◆ Problems to solve:
• A. Copy the film review starting with "Cristian Mungiu, 4" and going on through "Gabita (Laura Vasiliu).", and swap "still" for "frame".
• B. Resume the film review of 4 Months, 3 Weeks and 2 Days, picking up after its final sentence.

◆ Excerpted text:
════════════════
Just as 4, 3, 2 makes us hyperattentive to the choices its characters make, so, too, does it focus our attention on the choices Mungiu has made in representing them. Working with the extraordinary cinematographer Oleg Mutu, who hand-holds a 35-mm camera with a scope lens so that it is almost as steady as it would be on a tripod, Mungiu shaped the film out of a series of extended shots, some of them several minutes in duration. The handheld camera gives the film an immediacy it would not have if it had been shot using tripods and dollies. In the opening sequence, the camera follows Otilia and Gabita as they make preparations to go to the hotel to meet the abortionist, tracking behind Otilia as she walks up and down the corridors of the dorm. It is a full fifteen minutes before we know what the women are up to, and yet there is something about Otilia’s determined gait, the tense set of her shoulders and back, and the way the camera isolates her that generates a sense of free-floating anxiety. As the film goes on, Mungiu alternates between exterior tracking shots—following Otilia through deserted streets as she carries out various tasks that cause her psychological anguish at least commensurate with the actual danger they put her in—and static interiors where everything depends on the actors, particularly on their ability to convey inner feelings and thoughts through glances, body language, and, well, just by thinking and feeling what their characters would under the circumstances. Marinca is an exceptionally transparent actor: Although the character keeps her cards close to the vest, we always know exactly what is going on inside her. The scene in which Mr. Bebe negotiates his price with Otilia and Gabita (perverse foreplay for him, slow torture for them) is as amazing a piece of ensemble acting as I’ve ever seen—no matter that the actors seem to be doing no acting at all.

Cristian Mungiu, 4 Months, 3 Weeks and 2 Days, 2007, still from a color film in 35 mm, 113 minutes. Otilia (Anamaria Marinca) and Gabita (Laura Vasiliu).
════════════════
◆ Entries shown:
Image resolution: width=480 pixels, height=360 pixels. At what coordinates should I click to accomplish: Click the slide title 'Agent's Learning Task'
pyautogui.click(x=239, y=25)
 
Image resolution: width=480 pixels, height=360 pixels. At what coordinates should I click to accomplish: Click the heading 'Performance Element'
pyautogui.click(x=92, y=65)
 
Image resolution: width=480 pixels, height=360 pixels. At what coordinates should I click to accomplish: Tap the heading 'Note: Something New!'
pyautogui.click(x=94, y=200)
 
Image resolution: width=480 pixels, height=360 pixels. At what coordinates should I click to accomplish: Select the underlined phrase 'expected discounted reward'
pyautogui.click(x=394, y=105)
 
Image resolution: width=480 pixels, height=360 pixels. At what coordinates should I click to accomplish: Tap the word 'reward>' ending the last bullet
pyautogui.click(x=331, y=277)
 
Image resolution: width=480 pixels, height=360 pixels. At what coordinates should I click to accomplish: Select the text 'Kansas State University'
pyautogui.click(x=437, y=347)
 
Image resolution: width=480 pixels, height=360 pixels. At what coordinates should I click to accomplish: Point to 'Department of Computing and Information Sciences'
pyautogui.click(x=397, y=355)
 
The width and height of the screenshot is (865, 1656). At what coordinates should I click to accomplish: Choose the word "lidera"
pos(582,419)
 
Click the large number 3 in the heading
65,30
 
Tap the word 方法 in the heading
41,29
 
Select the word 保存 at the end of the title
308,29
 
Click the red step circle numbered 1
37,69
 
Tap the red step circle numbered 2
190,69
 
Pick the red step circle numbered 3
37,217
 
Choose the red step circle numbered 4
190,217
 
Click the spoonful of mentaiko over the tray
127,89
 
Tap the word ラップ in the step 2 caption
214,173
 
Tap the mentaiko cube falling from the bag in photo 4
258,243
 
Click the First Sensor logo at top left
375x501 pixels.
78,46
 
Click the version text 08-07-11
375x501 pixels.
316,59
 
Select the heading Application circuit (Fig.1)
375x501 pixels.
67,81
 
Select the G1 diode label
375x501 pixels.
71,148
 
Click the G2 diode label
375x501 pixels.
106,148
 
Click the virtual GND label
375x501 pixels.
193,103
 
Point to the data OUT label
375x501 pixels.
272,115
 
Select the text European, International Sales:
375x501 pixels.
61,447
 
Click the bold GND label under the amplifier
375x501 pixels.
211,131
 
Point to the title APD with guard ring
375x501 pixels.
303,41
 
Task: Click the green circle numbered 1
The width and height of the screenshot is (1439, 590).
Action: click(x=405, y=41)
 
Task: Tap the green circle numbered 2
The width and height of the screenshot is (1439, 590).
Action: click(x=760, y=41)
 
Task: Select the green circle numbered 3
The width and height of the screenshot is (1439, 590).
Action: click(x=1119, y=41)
════════════════
◆ Responses to the exercise:
• A.
Cristian Mungiu, 4 Months, 3 Weeks and 2 Days, 2007, frame from a color film in 35 mm, 113 minutes. Otilia (Anamaria Marinca) and Gabita (Laura Vasiliu).

• B.
Despite the documentary, fly-on-the-wall quality that the handheld camera imparts to the image, the structure of the film and the determination of what we see and what we don’t are rigorously conceived. Because the subject of the film is women’s bodies and a woman’s right to control what she does with hers, the director’s choices of camera angles and of temporal ellipses through editing are unusually charged. The film constantly negotiates the opposing pitfalls of exploitation and evasion. Mungiu shows, for example, Mr. Bebe inserting the probe into Gabita’s vagina (he uses a device only somewhat less primitive than the infamous wire coat hanger), but because the procedure is shot from the side, Gabita’s bent bare leg blocks the sight of his hands and her genitals at the moment of contact. Similarly, we do not see Mr. Bebe having sex with either of the women, although we do see Otilia emerge from the bedroom naked from the waist down. Thus we are confronted with the body that has been violated, and thus we must also confront whatever reactions we may have to that body’s desirability and vulnerability.

But by far the most difficult decision Mungiu makes is to show the fetus lying on the bathroom floor. We are given time to contemplate how serious this choice is as we watch, for forty-five seconds, Otilia standing at the doorway of the bathroom, silently looking down at what we know is there, out of frame. Then, as she moves away, the camera dips down and we see, unmediated by any character’s point of view—with our own eyes, as it were—the image that gives substance to the abstract title 4 Months, 3 Weeks and 2 Days. Not yet viable outside the womb, the fetus nevertheless has a discernible head and limbs. It is certainly not an easy image to look at, but it is absolutely necessary for us to see it. The image does not diminish the film’s stand in favor of abortion rights. It simply shows the flesh-and-blood reality of a second-trimester abortion. If one believes that filmmaking is a moral act (in the Bazanian sense)—and Mungiu clearly does—then this is the image that cannot be denied.

4 Months, 3 Weeks and 2 Days opens in New York on January 25 and in Los Angeles on February 1.

Amy Taubin is a contributing editor of Sight & Sound and Film Comment.